CS SEMINAR

From Deep Data Integration to Using LLMs to Query Unstructured and Structured Data

Speaker
Tan Wang-Chiew (Research Scientist @ Meta AI)
Chaired by
Dr HSU, Wynne, Provost's Chair Professor, School of Computing
whsu@comp.nus.edu.sg

26 Sep 2023 Tuesday, 10:00 AM to 11:30 AM

Multipurposed Hall 1, 2 and 3 (COM3 01-26, 01-27 and 01-28)
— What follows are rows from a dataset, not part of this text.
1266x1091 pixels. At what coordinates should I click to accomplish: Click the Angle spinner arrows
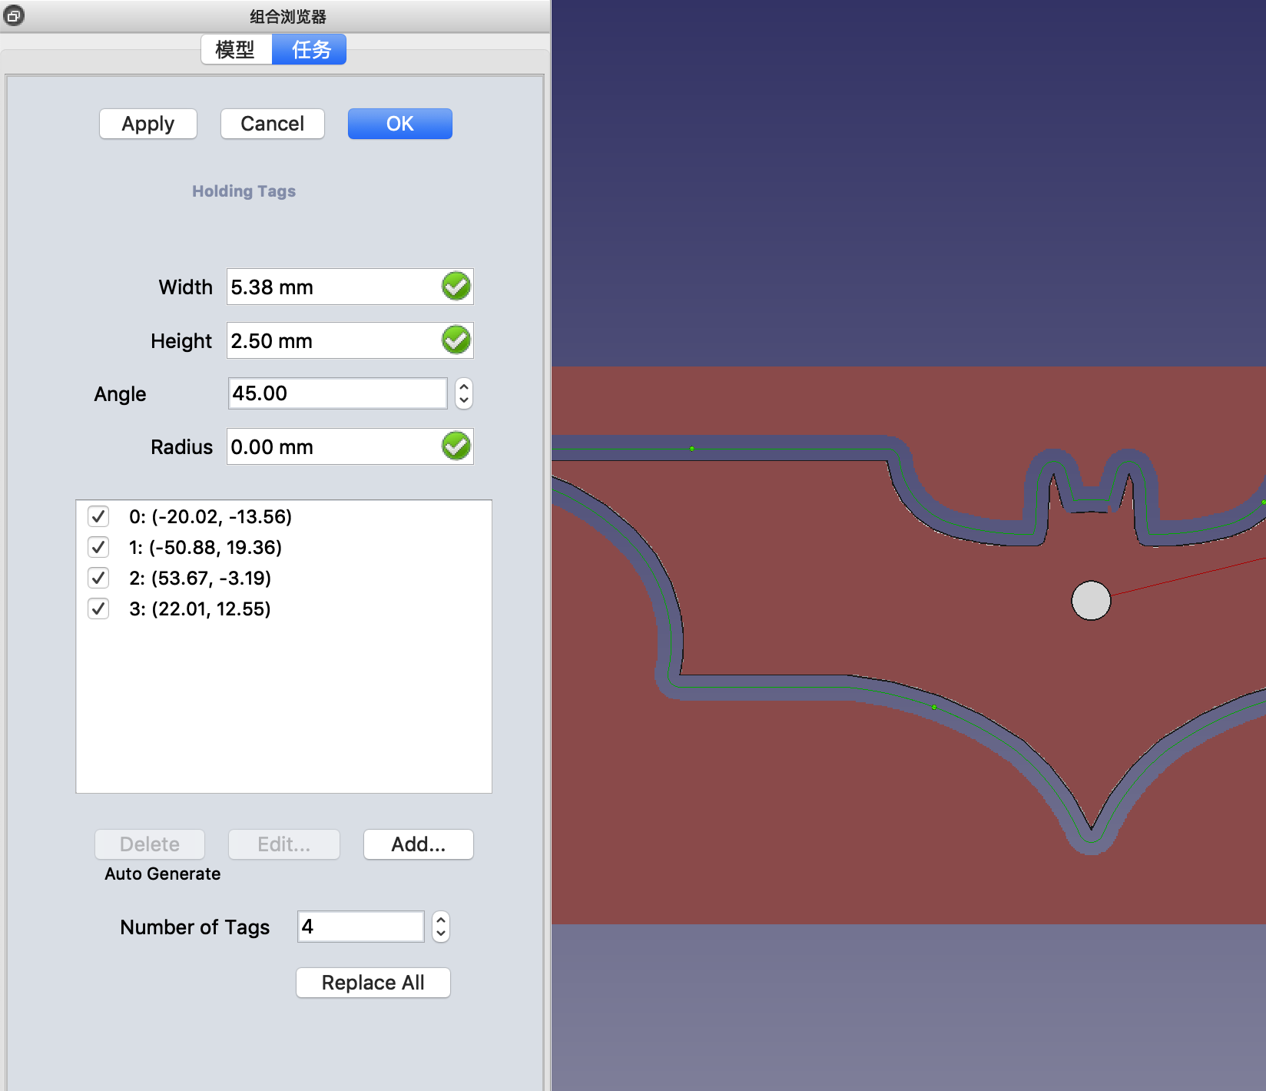tap(463, 393)
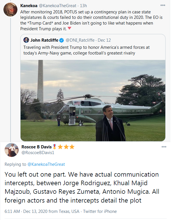
Task: Open the 6:11 AM Dec 13, 2020 timestamp
Action: [42, 211]
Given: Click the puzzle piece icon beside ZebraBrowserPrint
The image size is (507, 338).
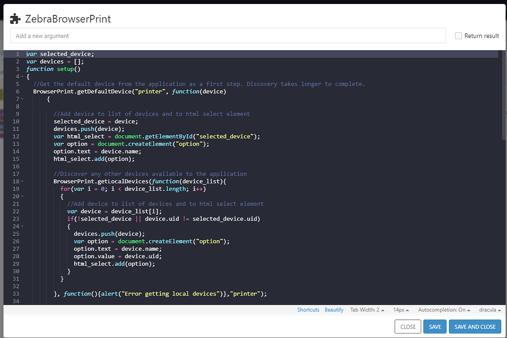Looking at the screenshot, I should [15, 18].
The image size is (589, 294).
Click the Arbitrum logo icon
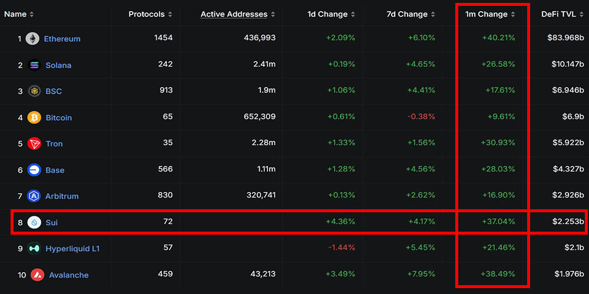pos(34,196)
Interaction Tea: 11:30AM – 12PM

Abstract
We are witnessing the widespread adoption of deep learning techniques as avant-garde solutions to different computational problems in recent years. In data integration, the use of deep learning techniques has helped establish several state-of-the-art results in long standing problems, including information extraction, entity matching, data cleaning, and table understanding. In this talk, I will reflect on the strengths of deep learning and how that has helped move forward the needle in data integration. I will also discuss a few challenges associated with solutions based on deep learning techniques and describe some opportunities for future work.
Recently, Large Language Models (LLMs) have emerged as a powerful tool for accessing parametric knowledge, but the potential of tapping into the vast expanse of external or private data remains largely unexplored. This talk presents an open-source question-answering system for seamlessly integrating model parameters with knowledge from external data sources to enhance its predictive capabilities. Our larger vision transcends question answering. We envision a personal insight assistant, adept at sifting through your past data to offer invaluable insights to help make informed decisions and plan with foresight.

Biodata
Wang-Chiew is a research scientist at Meta AI. Before she was the Head of Research at Megagon Labs, where she led the research efforts on building advanced technologies to enhance search by experience. Prior to joining Megagon Labs, she was a Professor of Computer Science at the University of California, Santa Cruz. She also spent two years at IBM Research - Almaden. She received her B.Sc. (First Class) in Computer Science from the National University of Singapore and her Ph.D. in Computer Science from the University of Pennsylvania. Her research interests include data integration and exchange, data provenance, and natural language processing. She is the recipient of an NSF CAREER award, a Google Faculty Award, and an IBM Faculty Award. She co-authored best papers, she is a co-recipient of the 2014 ACM PODS Alberto O. Mendelzon Test-of-Time Award, the 2018 ICDT Test-of-Time Award, and the 2020 Alonzo Church Award. She received the 2019 VLDB Women in Database Research Award. She was on the VLDB Board of Trustees (2014-2019) and she is a Fellow of the ACM.